The RE-LY (Randomized Evaluation of Long-term anticoagulant therapY) trial showed that the oral anticoagulant dabigatran was statistically non-inferior to well-controlled warfarin (median time in therapeutic range of 67%) for the prevention of stroke or systemic embolic events in patients with atrial fibrillation.
The current study is a post hoc analysis of a subgroup of patients in RE-LY receiving dabigatran (either 110 or 150 mg bid) or warfarin plus an antiplatelet agent. Antiplatelet therapy was defined as the use of either aspirin or clopidogrel at any time during the study period.
Presenting the findings at the European Society of Cardiology annual congress, in Paris, France, Dans reported that the hazard ratio (HR) for the primary efficacy endpoint among patients on dabigatran 150 mg and an antiplatelet agent versus warfarin was 0.80. Rates of bleeding were similar between the groups (HR=0.93).

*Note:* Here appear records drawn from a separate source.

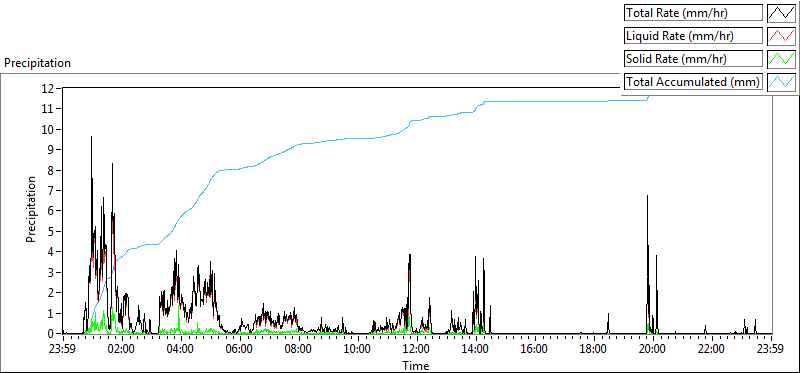This screenshot has width=800, height=373.
Task: Click the 12 value on y-axis
Action: pos(48,88)
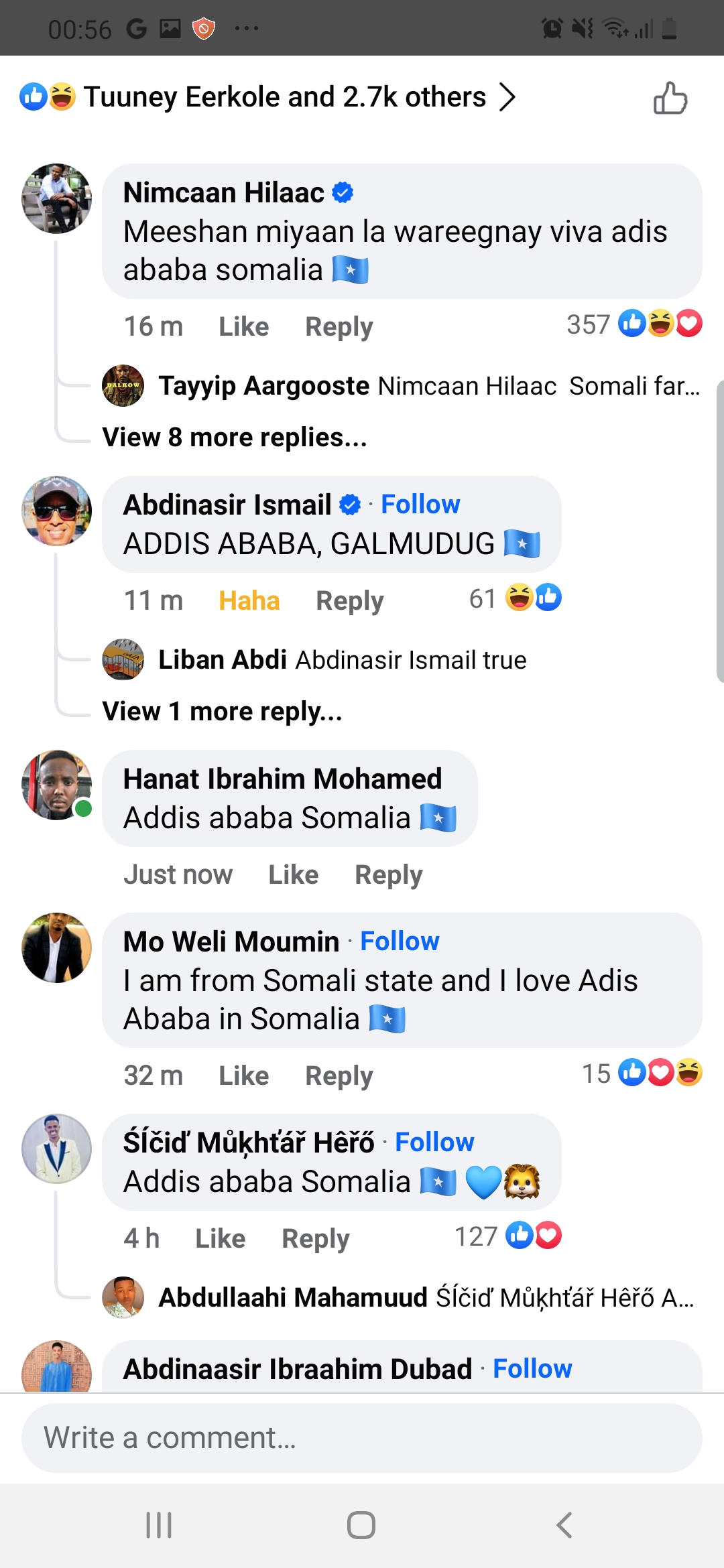Open reactions list chevron beside 2.7k others
724x1568 pixels.
coord(507,97)
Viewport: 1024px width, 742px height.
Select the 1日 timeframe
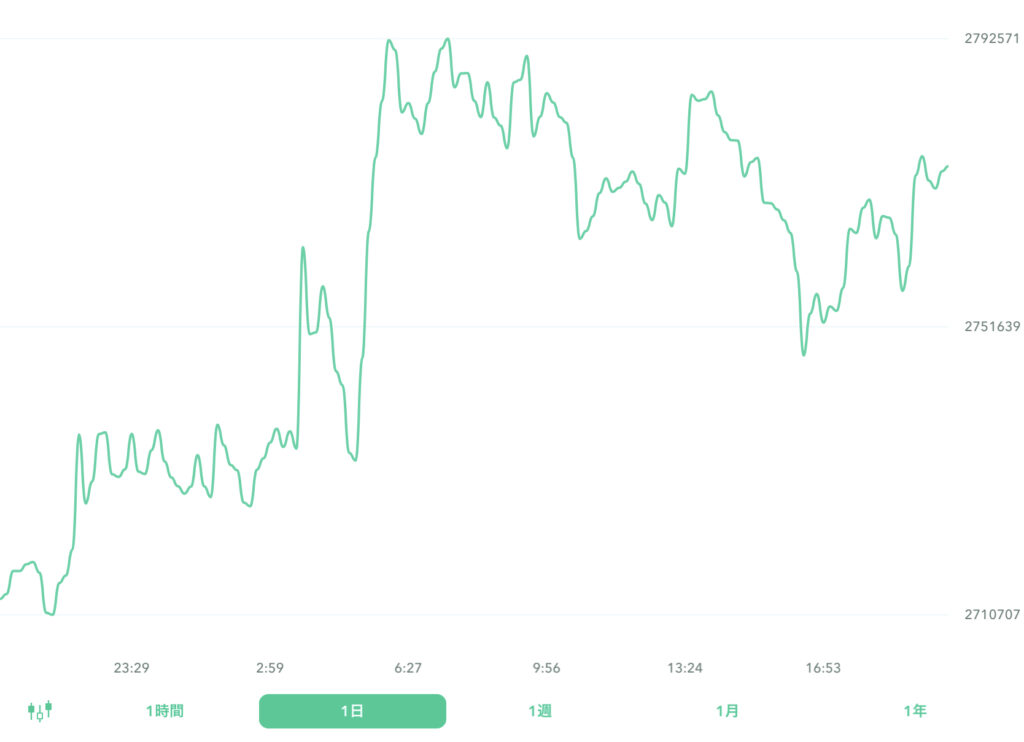(352, 711)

Dabigatran 110 mg bid was comparable in efficacy to warfarin among patients on antiplatelet therapy (HR=0.93). Patients on the lower dabigatran dose had a non-significant reduction in major bleeding versus warfarin (HR=0.82).
In all treatment arms, concomitant antiplatelet therapy increased major bleeding risk, at HRs of 1.5-1.7, but the risk increases did not differ among the treatment groups.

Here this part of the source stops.